We could have made a selection with the eighth pick, but given who was left and which needs we wanted to address, we decided Shane was best for our organization. The front office and coach Jeff Van Gundy went through a long process of identifying players that we could conceivably trade our pick for (like we do in all other drafts) and Shane's name was one that consistently came up at or near the top of everyone’s list. Very few times do you get near unanimous opinion on a specific player. This case was unusual, but Shane is a unique player and person who allowed us to simultaneously address both goals of depth and adding a championship-caliber player.
There are clearly guys who can score the ball better than Shane or create shots for their teammates at a higher rate than Shane. But if you look at some different measures on how the team functions when Shane is on the court, it is clear that he creates a winning margin that a typical box score does not pick up. On top of that, it was apparent from our research that Shane is the type of person we wanted to represent us and help Yao and Tracy in their leadership roles.
Shane can play multiple positions, which helps a coach game plan for different types of teams. Teams that can play against different styles can be more effective over the course of a long season. Shane can effectively play three positions: power forward, small forward and two-guard. Therefore, even just adding one player like Shane helps with the depth and versatility of your team and your “playing group”, which is usually eight to nine players during any NBA game.
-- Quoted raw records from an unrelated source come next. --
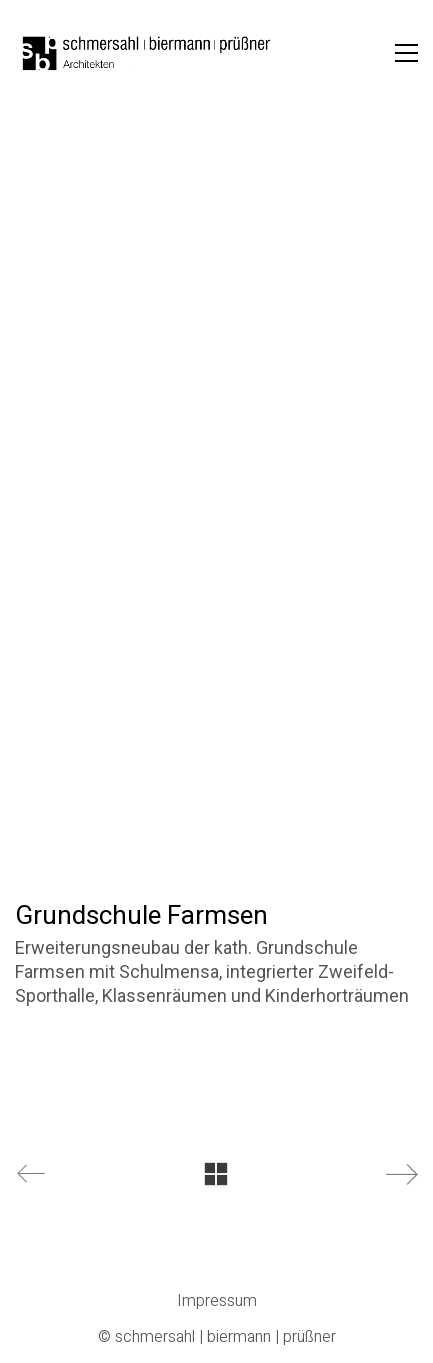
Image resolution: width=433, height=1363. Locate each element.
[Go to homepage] (147, 53)
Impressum (217, 1301)
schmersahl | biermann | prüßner (225, 1337)
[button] (406, 53)
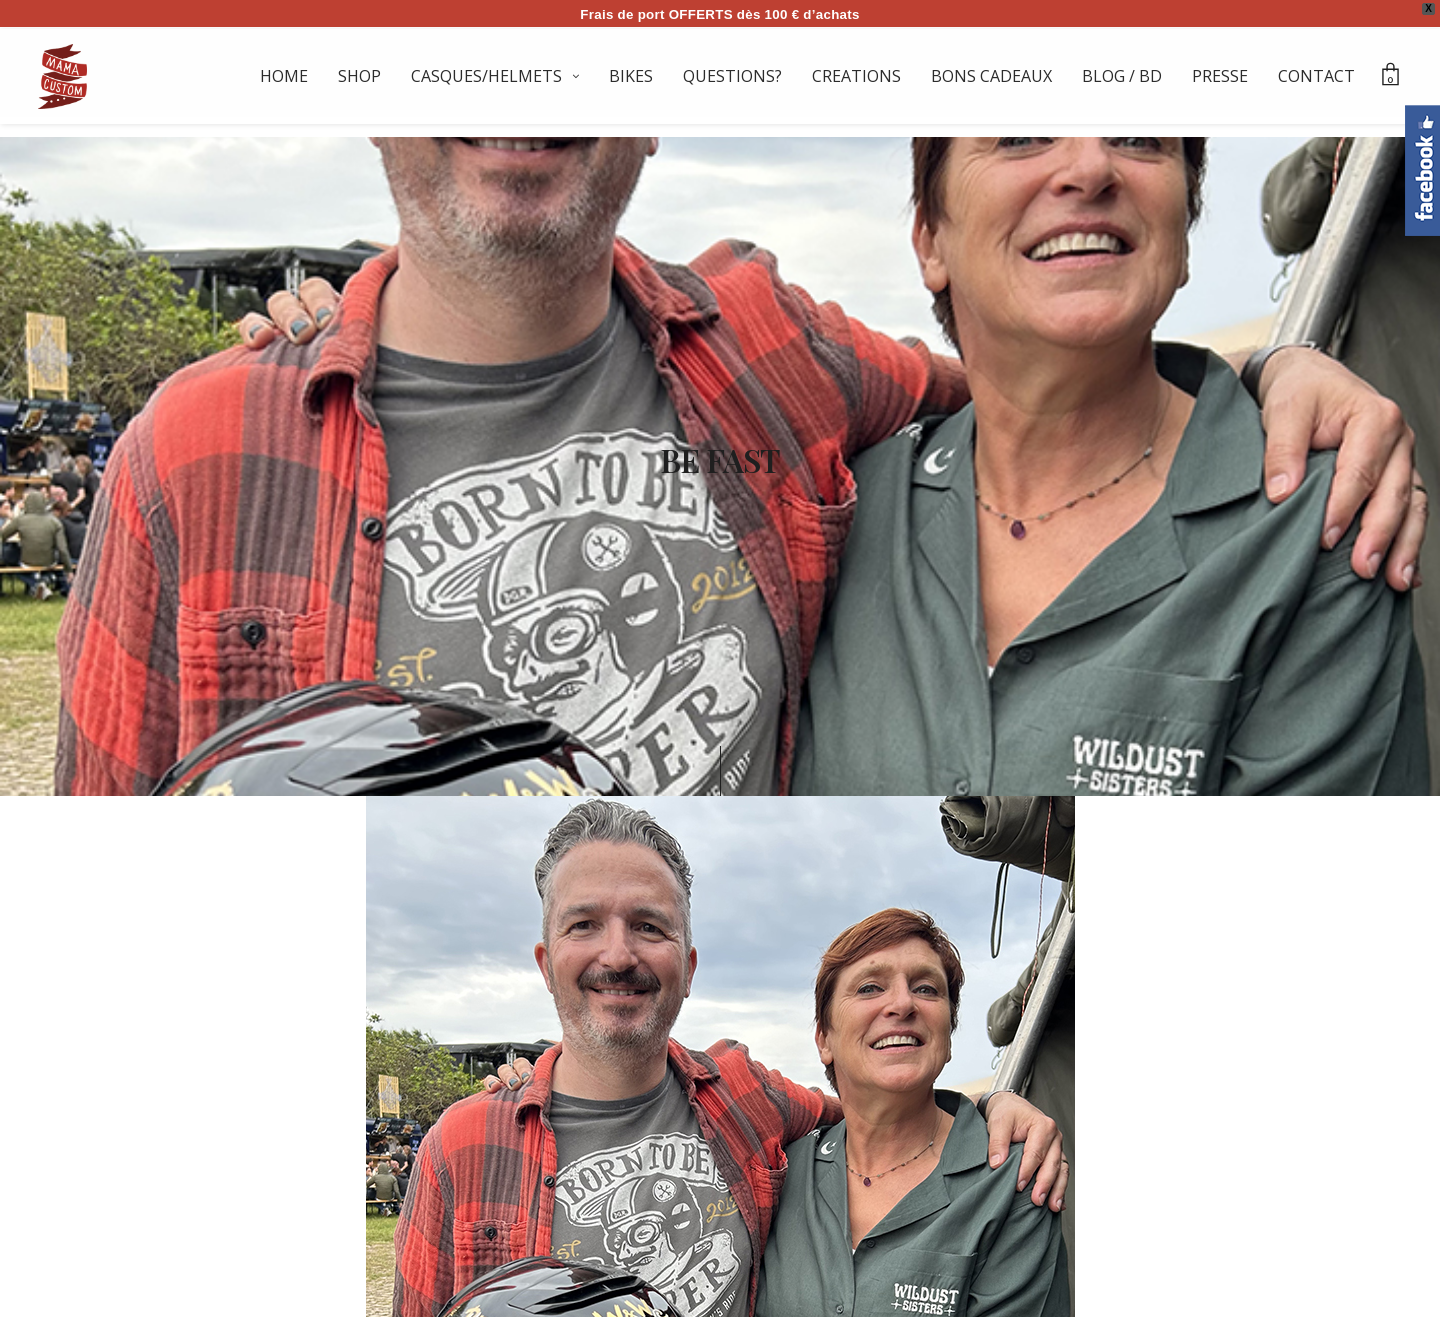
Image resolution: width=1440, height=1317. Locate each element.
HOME (284, 76)
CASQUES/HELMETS (486, 76)
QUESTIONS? (732, 76)
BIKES (631, 76)
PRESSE (1220, 76)
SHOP (359, 76)
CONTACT (1316, 76)
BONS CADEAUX (991, 76)
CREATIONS (856, 76)
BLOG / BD (1122, 76)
The cost for Shane was high because we went through a lot of pain to get the 8th pick and had to give up Stromile Swift, who was signed to a reasonable contract for three more years. Carroll took some criticism for the deal, but to get a quality player that can help your team right away in this league, a team has to be willing to give up some of their own assets. Shane fit that descripition for us. One thing potentially overlooked is the advantage of Shane’s versatility as a player and asset. We cleared some money to sign other players, we opened up a roster spot by doing a two-for-one trade (an open roster spot opportunity can be a commodity) and this move cleared up some playing time for Chuck Hayes, a player that we wanted to see get a larger share of the minutes at power forward.